Investigation into Oceana Group's finances nearly complete

Published on
February 28, 2022
An Oceana Group processing line.

After months of delaying the issuance of its 2021 financial results, Cape Town, South Africa-based Oceana Group has said it will release the company’s provisional report on 3 March, 2022, and its audited financial statements on 25 March, 2022.

The announcement comes after Oceana Group CEO Imraan Soomra resigned and was replaced by Neville Donovan Brink on 14 February, the same day Oceana CFO Hajra Karrim was suspended "pending a disciplinary process." Karrim has since lodged a grievance regarding his suspension. The company Karrim's suspension "does not pertain to matters which are related to the financial information of the company,” and said it would provide no further details on the reason for the suspension.

Meanwhile, an independent forensic investigation by South Africa-based ENSafrica Forensics, which the company said focused on “the dating of signatures on an internal document pertaining to an insurance claim in the amount of USD 4 million [EUR 3.5 million],” is expected to be complete on 4 March, 2022.

“The company is working closely and urgently with ENSafrica Forensics to finalize the investigation, in order for the auditors to complete the review and audit procedures,” Oceana’s statement said.

The claim, which was captured in the financial year ending 30 September, 2021, was paid out in October 2021.

"There is no doubt regarding the validity of the claim," Oceana said.

Oceana said preliminary findings from the ENSafrica Forensics probe found there are “no current or former employees and/or directors are likely to be implicated in any matters resulting in financial loss to the company and furthermore that none of the matters considered as part of the ENSafrica Forensics investigation is likely to result in a financial loss to the company.”

A detailed summary of the findings of the forensic investigation, as well as a preliminary update on the forensic investigation pertaining to the insurance claim issue, have been posted to Oceana's website.

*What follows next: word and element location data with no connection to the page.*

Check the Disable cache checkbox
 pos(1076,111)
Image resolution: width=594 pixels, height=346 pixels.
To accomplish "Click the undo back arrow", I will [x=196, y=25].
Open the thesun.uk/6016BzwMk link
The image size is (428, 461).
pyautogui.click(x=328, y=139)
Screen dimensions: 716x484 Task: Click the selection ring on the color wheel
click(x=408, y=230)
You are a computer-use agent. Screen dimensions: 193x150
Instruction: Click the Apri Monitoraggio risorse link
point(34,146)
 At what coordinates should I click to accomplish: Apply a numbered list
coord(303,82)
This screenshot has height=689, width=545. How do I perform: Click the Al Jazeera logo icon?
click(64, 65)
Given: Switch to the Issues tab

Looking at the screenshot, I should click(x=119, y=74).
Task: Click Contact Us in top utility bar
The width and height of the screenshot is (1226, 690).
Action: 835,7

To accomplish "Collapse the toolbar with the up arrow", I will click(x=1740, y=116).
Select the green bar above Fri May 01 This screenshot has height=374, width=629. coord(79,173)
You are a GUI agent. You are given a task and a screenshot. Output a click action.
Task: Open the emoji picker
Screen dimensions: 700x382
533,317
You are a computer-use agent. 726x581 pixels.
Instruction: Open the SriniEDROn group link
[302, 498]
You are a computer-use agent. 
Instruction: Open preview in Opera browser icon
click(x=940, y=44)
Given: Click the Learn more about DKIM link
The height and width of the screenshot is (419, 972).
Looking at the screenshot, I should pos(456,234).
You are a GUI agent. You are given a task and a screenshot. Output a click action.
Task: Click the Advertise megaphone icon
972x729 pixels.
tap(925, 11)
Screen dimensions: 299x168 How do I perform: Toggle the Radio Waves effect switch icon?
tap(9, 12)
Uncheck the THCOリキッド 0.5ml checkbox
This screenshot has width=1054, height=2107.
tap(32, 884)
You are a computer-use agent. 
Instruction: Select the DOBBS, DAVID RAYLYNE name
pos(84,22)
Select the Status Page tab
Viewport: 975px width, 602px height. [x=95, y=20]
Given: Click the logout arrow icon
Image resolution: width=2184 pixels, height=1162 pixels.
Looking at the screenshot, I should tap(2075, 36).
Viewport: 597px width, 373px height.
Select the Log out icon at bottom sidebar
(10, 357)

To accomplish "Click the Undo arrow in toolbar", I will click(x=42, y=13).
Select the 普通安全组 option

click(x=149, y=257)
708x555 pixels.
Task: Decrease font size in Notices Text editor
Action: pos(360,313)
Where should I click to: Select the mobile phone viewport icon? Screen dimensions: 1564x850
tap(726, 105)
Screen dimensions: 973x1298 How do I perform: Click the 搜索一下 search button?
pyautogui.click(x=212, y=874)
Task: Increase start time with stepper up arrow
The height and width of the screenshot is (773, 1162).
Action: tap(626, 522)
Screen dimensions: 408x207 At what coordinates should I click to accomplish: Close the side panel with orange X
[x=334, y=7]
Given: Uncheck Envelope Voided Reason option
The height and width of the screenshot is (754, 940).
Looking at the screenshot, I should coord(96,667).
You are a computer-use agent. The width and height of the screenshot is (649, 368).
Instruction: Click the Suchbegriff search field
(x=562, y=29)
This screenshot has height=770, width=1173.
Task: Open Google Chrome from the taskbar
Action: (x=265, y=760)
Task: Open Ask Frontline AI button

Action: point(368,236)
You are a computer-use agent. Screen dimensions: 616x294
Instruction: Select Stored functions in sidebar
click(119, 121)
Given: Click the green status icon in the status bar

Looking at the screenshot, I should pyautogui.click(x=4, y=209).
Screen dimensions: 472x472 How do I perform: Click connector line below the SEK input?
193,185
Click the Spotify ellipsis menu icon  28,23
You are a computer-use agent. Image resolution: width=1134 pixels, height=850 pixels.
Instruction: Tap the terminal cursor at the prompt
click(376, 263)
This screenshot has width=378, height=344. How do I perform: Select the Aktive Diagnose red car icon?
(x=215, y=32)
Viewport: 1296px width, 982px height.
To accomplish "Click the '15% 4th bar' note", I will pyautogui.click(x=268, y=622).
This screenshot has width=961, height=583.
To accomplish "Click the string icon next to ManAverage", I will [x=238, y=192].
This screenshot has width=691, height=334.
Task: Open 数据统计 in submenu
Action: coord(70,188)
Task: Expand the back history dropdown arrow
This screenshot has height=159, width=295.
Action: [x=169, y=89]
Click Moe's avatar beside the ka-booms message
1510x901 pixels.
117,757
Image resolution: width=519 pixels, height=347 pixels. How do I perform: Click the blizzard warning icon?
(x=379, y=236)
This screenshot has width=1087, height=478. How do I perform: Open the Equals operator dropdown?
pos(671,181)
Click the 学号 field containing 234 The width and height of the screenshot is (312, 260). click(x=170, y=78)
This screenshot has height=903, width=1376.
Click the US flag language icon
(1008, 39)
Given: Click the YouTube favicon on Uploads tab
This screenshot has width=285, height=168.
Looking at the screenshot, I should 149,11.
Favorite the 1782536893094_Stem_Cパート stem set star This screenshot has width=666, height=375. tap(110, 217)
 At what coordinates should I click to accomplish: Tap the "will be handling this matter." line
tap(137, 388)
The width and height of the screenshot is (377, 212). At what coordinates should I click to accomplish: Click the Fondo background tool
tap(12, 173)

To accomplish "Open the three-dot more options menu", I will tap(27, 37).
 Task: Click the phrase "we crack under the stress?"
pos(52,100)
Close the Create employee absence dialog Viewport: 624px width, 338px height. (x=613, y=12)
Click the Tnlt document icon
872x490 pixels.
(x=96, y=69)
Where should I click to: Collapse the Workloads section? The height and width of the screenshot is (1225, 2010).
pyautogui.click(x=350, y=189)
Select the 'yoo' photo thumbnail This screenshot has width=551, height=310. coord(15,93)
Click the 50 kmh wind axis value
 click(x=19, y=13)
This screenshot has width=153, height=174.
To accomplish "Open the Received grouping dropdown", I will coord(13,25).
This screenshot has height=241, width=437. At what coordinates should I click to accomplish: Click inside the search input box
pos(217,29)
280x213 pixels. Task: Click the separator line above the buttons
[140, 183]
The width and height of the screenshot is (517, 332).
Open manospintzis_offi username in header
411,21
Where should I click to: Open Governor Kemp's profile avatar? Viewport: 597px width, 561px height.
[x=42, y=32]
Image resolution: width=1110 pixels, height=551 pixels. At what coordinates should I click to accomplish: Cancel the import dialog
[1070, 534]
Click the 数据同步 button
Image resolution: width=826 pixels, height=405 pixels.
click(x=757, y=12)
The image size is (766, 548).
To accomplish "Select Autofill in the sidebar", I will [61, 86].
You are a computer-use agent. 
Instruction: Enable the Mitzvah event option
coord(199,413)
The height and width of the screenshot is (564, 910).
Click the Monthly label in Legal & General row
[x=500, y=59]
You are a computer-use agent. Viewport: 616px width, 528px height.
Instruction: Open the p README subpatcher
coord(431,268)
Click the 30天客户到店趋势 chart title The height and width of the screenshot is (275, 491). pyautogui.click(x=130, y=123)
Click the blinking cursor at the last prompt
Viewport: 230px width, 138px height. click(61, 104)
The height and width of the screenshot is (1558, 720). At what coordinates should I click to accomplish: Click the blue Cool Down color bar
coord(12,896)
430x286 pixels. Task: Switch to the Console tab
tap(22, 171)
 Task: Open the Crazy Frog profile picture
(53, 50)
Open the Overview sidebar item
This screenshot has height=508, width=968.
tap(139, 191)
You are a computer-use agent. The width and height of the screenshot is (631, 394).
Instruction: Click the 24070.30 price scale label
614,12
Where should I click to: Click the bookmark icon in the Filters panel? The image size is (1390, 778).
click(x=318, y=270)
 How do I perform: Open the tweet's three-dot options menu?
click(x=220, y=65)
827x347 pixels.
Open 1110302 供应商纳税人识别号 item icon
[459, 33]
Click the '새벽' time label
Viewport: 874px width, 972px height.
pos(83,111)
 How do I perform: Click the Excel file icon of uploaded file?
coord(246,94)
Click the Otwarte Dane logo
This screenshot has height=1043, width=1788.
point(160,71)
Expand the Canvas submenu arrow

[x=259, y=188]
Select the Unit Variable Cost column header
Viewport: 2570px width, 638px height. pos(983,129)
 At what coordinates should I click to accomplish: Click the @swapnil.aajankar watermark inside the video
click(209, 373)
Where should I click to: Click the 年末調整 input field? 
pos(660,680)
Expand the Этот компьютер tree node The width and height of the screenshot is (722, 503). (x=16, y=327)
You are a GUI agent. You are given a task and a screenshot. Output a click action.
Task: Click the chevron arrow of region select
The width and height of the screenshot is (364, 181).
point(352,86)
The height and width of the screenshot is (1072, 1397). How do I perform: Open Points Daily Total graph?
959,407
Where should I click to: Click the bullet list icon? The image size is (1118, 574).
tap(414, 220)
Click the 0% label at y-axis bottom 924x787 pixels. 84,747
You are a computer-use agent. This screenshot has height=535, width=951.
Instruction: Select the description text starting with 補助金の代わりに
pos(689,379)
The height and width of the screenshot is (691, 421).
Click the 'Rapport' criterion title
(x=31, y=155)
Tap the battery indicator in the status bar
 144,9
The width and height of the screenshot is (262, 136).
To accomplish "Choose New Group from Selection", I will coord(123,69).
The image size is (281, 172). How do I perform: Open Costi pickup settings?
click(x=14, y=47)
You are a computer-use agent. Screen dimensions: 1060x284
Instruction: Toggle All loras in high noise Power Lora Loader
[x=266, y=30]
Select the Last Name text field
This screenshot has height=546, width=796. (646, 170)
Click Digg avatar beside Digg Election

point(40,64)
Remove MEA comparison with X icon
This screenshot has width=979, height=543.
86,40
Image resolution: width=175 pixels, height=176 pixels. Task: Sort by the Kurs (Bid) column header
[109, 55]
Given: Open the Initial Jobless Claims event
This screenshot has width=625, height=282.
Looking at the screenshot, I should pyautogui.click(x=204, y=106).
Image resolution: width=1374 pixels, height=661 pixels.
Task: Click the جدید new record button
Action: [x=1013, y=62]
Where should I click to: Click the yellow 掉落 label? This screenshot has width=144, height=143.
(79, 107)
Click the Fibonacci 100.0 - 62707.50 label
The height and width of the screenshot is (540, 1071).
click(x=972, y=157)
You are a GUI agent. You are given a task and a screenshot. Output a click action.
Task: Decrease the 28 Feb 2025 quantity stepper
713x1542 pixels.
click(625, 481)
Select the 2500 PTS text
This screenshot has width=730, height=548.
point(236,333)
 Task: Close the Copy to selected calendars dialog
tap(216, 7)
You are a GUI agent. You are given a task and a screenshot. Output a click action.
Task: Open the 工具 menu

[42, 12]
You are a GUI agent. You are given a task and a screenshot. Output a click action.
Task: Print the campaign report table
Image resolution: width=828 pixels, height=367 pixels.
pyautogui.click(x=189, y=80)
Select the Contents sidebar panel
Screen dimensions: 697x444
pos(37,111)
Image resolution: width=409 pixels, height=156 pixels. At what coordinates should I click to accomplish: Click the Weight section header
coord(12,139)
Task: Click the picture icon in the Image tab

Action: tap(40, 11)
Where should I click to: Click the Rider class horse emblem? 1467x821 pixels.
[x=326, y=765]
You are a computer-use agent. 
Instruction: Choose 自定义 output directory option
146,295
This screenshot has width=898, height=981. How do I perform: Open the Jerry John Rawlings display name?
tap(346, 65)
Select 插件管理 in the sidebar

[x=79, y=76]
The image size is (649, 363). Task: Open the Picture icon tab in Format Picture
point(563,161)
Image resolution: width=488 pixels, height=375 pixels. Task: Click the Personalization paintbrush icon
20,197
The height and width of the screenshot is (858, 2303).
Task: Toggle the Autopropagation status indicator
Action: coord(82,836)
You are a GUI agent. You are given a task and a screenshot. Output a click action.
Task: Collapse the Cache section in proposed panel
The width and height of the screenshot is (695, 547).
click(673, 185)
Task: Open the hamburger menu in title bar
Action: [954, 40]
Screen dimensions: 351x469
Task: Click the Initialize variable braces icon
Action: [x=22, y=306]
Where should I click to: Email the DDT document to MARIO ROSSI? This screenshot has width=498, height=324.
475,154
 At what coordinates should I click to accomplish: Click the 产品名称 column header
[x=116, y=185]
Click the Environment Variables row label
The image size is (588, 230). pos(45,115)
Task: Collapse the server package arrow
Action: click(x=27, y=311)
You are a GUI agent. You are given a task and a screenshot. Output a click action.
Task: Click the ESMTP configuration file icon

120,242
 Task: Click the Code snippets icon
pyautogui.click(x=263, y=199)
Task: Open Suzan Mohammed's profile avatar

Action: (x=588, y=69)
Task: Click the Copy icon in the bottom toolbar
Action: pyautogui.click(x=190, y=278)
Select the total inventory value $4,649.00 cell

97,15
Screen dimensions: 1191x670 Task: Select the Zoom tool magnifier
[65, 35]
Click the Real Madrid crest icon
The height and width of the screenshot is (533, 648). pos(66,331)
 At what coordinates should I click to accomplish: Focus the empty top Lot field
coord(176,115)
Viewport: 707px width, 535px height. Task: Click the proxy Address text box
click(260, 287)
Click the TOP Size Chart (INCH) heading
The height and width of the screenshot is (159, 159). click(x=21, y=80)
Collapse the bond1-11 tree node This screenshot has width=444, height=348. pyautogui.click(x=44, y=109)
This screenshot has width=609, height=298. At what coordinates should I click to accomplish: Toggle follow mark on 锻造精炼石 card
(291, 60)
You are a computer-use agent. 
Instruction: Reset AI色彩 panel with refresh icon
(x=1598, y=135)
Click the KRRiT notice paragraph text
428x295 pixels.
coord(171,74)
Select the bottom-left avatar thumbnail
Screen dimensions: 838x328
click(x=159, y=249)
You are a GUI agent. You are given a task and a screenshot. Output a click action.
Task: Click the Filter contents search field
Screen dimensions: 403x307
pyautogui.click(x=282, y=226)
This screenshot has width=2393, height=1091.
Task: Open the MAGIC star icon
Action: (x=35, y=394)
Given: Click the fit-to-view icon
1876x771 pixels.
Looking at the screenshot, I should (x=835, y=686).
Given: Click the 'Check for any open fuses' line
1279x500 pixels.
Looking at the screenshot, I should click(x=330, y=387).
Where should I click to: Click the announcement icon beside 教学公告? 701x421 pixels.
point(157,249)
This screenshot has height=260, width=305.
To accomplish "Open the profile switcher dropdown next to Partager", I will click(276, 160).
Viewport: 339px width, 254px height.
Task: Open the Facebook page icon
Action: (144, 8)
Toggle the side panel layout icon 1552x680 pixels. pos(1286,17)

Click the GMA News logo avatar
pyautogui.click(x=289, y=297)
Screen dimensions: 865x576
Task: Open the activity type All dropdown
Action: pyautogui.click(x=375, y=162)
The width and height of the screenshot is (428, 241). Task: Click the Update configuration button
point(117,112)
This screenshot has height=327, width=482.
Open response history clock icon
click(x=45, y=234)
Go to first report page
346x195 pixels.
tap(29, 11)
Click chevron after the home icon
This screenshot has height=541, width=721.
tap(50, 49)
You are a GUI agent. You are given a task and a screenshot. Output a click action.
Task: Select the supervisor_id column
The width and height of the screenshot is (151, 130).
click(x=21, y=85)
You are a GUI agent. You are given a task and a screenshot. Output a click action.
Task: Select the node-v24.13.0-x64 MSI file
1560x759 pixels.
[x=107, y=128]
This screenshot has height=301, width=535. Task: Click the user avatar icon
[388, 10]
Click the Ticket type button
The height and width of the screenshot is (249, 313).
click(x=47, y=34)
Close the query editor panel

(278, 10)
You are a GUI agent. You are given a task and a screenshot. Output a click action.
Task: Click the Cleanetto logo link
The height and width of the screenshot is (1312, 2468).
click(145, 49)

Oceana Group said Soomra's resignation coincided with a process to “deal with certain matters which related to the CEO’s conduct and which had been investigated or arose during the investigations conducted by ENSafrica Forensics.” That process, however, was not the reason for Soomra’s resignation, according to the company.

“The company is of the view that the CEO’s actions and reasons for his resignation did not result in financial losses to the company nor did it directly contribute to the inability of the company to publish its financial information in a timely manner,” Oceana Group said.

Oceana Interim CEO Neville Brink said last week Oceana Group’s business structure and the commitment of its staff remain positive, and despite the challenges the company is working to address its operations and have “continued to deliver over this difficult period.”

“The fundamentals of who we are as a business are still in place, and for that reason I have accepted to lead this important company as we work to protect its legacy,” Brink said. 

Also on 25 February, Oceana Group announced the hire of Ralph Buddle as interim CFO.

The Board is cognisant of the uncertainty that a confluence of developments in Oceana has had on investors, the regulators and employees, and has therefore marshalled all available resources to get the results out.

"Despite the challenges we are facing, the board believes that Oceana Group has the resolve to weather the storm," the company said. "The board confirms that the group’s operations and the operations of its various subsidiaries under the leadership of Brink remain unaffected by the matters described above."